- [What you have to do] Each line in the entries below that holds the string "computer" is to be listed.
= = =
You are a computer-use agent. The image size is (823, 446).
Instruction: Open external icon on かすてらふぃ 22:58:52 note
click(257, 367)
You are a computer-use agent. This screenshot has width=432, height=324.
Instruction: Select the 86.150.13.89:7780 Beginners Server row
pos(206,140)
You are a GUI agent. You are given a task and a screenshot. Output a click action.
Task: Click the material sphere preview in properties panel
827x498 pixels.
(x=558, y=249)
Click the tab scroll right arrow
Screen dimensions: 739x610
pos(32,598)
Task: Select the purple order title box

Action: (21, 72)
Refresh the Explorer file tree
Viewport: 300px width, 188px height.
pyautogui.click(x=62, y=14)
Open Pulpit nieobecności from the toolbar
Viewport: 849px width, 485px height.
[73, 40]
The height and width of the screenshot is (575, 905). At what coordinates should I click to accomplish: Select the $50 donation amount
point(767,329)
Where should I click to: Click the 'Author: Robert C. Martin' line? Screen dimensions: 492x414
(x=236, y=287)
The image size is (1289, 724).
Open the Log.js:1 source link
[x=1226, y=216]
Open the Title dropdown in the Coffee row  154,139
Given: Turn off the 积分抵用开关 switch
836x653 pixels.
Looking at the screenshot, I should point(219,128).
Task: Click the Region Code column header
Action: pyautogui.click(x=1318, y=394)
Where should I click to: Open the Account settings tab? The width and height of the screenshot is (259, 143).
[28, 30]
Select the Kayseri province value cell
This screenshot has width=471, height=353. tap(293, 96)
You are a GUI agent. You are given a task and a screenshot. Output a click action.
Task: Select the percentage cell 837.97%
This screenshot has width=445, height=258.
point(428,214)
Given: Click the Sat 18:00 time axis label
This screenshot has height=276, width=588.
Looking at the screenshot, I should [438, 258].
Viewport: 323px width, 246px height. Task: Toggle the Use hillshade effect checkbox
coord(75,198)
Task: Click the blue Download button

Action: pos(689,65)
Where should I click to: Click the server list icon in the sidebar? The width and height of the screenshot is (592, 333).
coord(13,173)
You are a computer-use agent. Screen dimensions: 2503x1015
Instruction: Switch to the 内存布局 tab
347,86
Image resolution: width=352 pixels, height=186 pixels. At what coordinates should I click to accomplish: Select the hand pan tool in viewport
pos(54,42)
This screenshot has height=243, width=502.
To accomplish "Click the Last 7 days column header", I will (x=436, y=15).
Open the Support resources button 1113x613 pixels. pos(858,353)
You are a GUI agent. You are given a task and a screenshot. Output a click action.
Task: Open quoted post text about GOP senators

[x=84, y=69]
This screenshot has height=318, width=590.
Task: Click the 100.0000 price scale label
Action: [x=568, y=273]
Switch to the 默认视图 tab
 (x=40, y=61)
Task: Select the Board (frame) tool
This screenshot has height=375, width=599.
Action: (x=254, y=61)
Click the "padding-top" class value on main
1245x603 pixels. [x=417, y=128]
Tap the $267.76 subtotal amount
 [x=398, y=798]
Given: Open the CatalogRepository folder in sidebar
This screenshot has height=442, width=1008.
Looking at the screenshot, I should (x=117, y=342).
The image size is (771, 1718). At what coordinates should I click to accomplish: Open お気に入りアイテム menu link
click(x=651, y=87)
= = =
- [Reply to the task]
You are a computer-use agent. The image size is (823, 446).
You are a computer-use agent. This screenshot has width=432, height=324.
You are a computer-use agent. Screen dimensions: 2503x1015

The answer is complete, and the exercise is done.